*** Opening of Passage ***

This week’s data reinforced a theme we have been discussing with many of you: labour markets are cooling, but not cracking, and central banks are therefore in no rush to move.
In Canada, precious metals rebounded early in the week, providing a modest tailwind to the TSX. Broader equity performance has been more measured as investors weigh mixed economic signals and evolving policy guidance.
January’s labour report delivered a complicated message. Statistics Canada reported a loss of roughly 25,000 jobs, missing expectations for a gain. Yet the unemployment rate fell to 6.5% as labour force participation declined sharply. In short, both employment and unemployment fell in the same month, a dynamic largely explained by a shrinking labour pool. With population growth expected to slow this year, it is possible for the unemployment rate to drift lower even amid subdued hiring.
These conflicting signals are likely to keep the Bank of Canada in a holding pattern. Policymakers must weigh softer labour demand against reduced labour supply, and the balance argues for patience. At this stage, rates are likely to remain steady through much of this year as the economy adjusts.
In the United States, a brief government shutdown was quickly resolved, allowing focus to return to the data. The ISM manufacturing index posted a meaningful uptick in January. In a recent session, I noted that conditions were aligning for a rebound in this measure, and the latest reading confirms that inflection is now underway.

*** Close of Passage ***

→ **Questions on the material**
A - Name every institution, agency, or market index that the market commentary mentions by name.
B - Resume the market commentary after its last sentence, keeping its voice and focus.

*** Opening of Dataset excerpt ***

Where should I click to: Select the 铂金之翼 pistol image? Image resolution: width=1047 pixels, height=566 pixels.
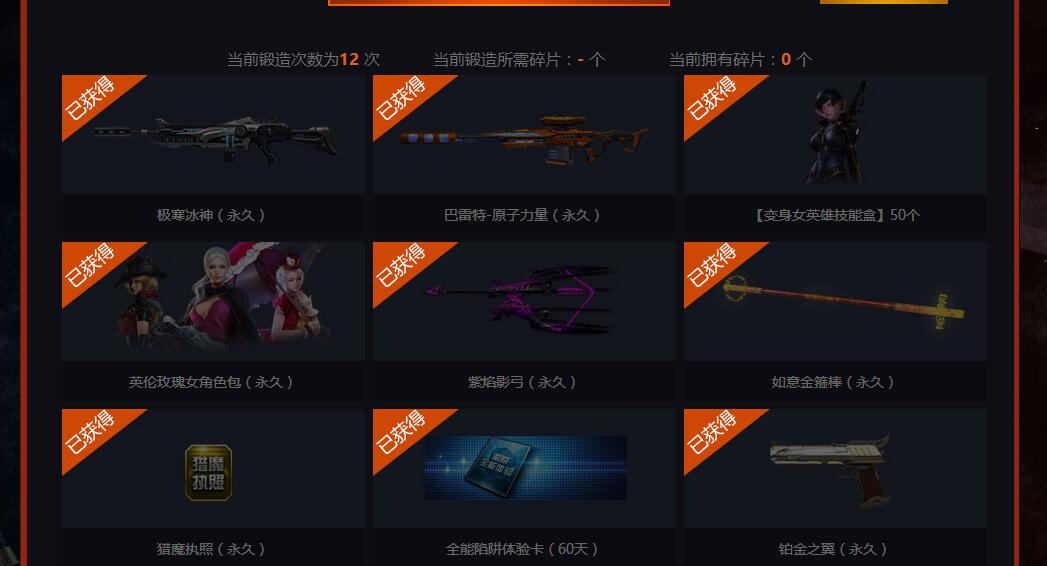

*** Close of Dataset excerpt ***

→ **Answer list**
A - TSX, Statistics Canada, Bank of Canada, ISM manufacturing index

B -
U.S. employers added 130,000 jobs, well above expectations, and unemployment edged down to 4.3%. While prior payroll gains were revised lower, the broader message is stabilization after last year’s hiring slowdown. For the Federal Reserve, that resilience supports a patient approach and tempers expectations for aggressive rate cuts.
Beneath the surface, market breadth continues to broaden. The rotation away from mega-cap names into value, cyclicals, and smaller capitalization stocks reflects diversification rather than deterioration, a healthy development following a narrow, tech-led advance we saw in previous years.
We remain encouraged by improving breadth and economic resilience, while continuing to watch labour trends and central bank rhetoric as key drivers of policy and portfolio positioning in the months ahead.